Multicore and manycore computers are the norm nowadays, and users have expectations that their programs can do multiple things concurrently. To support that, developers use concur- rency abstractions such as threads, promises, futures, and/or channels to exchange information. All these abstractions introduce trade-offs between the concurrency model and the language guarantees, and developers accept these trade-offs for the benefits of concurrent programming.
Many concurrent languages are multi-paradigm, e.g., mix the functional and object-oriented paradigms. This is beneficial to developers because they can choose the most suitable approach when solving a problem. From the point of view of concurrency, purely functional programming languages are data-race free since they only support immutable data. Object-oriented languages do not get a free lunch, and neither do multi-paradigm languages that have imperative features.
The main problem is uncontrolled concurrent access to shared mutable state, which may inadvertently introduce data-races. A data-race happens when two concurrent memory operations target the same location, at least one of them is a write, and there is no synchronisation operation involved. Data-races make programs to exhibit (unwanted) non-deterministic behaviour.
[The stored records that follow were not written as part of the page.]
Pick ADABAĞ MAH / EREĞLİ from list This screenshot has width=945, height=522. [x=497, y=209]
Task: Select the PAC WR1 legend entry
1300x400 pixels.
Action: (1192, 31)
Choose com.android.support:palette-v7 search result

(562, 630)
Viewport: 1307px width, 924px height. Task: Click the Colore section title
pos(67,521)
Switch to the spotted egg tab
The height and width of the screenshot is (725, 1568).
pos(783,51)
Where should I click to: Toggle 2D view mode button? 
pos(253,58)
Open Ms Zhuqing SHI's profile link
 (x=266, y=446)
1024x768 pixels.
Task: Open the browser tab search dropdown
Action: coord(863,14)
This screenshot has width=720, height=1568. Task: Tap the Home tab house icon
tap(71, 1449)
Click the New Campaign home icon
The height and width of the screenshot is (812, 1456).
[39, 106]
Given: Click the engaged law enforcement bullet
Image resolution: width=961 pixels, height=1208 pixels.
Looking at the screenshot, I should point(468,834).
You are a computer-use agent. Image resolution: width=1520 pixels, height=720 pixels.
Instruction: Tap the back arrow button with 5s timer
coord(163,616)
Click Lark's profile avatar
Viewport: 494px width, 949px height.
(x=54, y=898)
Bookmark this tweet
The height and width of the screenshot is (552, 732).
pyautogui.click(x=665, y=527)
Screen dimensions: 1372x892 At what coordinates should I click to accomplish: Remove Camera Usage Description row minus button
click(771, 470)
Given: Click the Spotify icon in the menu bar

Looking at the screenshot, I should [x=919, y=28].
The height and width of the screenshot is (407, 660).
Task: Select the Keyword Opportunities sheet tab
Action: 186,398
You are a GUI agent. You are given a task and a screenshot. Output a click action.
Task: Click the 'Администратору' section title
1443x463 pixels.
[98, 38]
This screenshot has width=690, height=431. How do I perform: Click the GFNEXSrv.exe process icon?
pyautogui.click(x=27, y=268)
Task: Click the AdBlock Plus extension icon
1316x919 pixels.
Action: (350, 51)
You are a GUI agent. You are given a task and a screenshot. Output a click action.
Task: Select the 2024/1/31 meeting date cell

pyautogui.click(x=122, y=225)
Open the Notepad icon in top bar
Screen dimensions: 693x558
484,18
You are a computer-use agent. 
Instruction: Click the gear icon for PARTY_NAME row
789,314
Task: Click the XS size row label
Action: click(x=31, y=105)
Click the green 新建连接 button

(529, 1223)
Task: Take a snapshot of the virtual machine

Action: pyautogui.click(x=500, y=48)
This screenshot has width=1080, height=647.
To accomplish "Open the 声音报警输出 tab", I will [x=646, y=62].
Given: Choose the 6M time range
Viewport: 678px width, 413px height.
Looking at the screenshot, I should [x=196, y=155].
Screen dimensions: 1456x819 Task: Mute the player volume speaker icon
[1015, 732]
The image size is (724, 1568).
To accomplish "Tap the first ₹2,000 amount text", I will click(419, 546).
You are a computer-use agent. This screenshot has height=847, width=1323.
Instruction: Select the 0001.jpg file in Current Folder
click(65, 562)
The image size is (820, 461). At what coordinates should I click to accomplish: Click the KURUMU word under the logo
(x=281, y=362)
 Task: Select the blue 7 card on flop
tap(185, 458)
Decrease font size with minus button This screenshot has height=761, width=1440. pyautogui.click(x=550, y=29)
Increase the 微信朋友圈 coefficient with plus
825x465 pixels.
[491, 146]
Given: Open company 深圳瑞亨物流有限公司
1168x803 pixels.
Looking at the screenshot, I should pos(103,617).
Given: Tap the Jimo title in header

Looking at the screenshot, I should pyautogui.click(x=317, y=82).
The contribution of this thesis is two-fold. First, this thesis introduces new concurrent abstractions in a purely functional, statically typed programming language (Paper I – Paper III); these abstractions allow developers to write concurrent control- and delegation-based patterns. Second, this thesis introduces a capability-based dynamic programming model, named Dala, that extends the applicability of the concurrent abstractions to an imperative setting while maintaining data-race freedom (Paper IV). Developers can also use the Dala model to migrate unsafe programs, i.e., programs that may suffer data-races, to data-race free programs.